* Task details: Exact copies of all the lines below are wanted, without a single picture.

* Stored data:
>>>>

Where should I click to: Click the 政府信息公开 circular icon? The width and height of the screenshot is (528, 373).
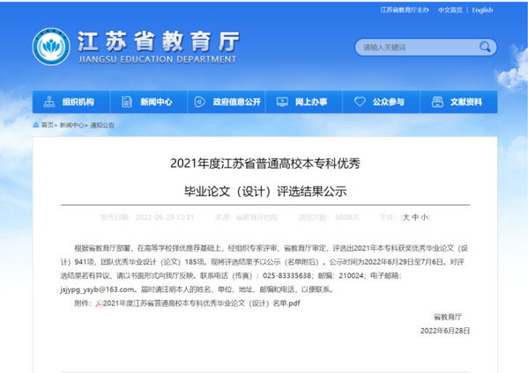pyautogui.click(x=200, y=102)
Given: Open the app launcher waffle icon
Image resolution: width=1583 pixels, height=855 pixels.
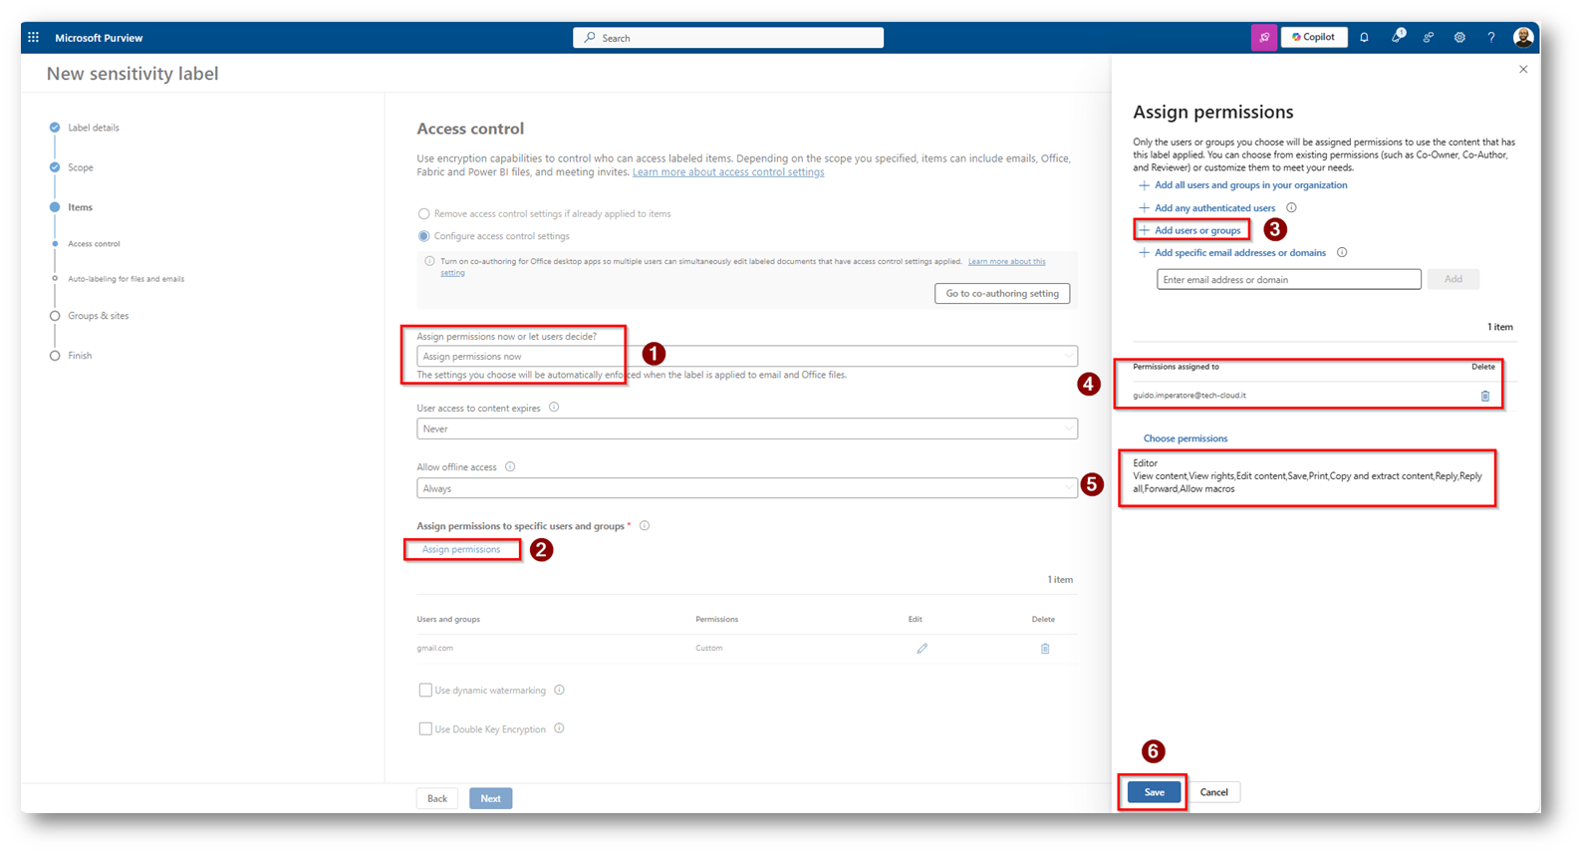Looking at the screenshot, I should click(x=34, y=38).
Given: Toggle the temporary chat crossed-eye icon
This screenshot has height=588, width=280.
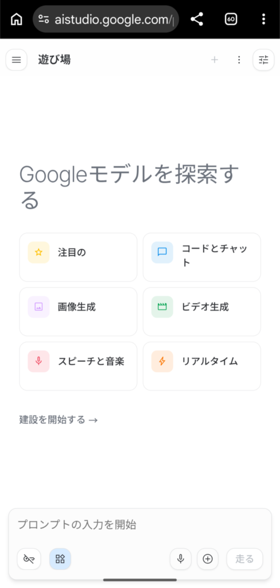Looking at the screenshot, I should pyautogui.click(x=29, y=559).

<<<<

* Exercise solution:
Where should I click to: Click the 政府信息公开 circular icon? The width and height of the screenshot is (528, 373).
pyautogui.click(x=200, y=102)
Given: Open the app launcher waffle icon
Image resolution: width=1583 pixels, height=855 pixels.
Looking at the screenshot, I should click(x=34, y=38).
Given: Toggle the temporary chat crossed-eye icon
This screenshot has height=588, width=280.
Looking at the screenshot, I should pyautogui.click(x=29, y=559).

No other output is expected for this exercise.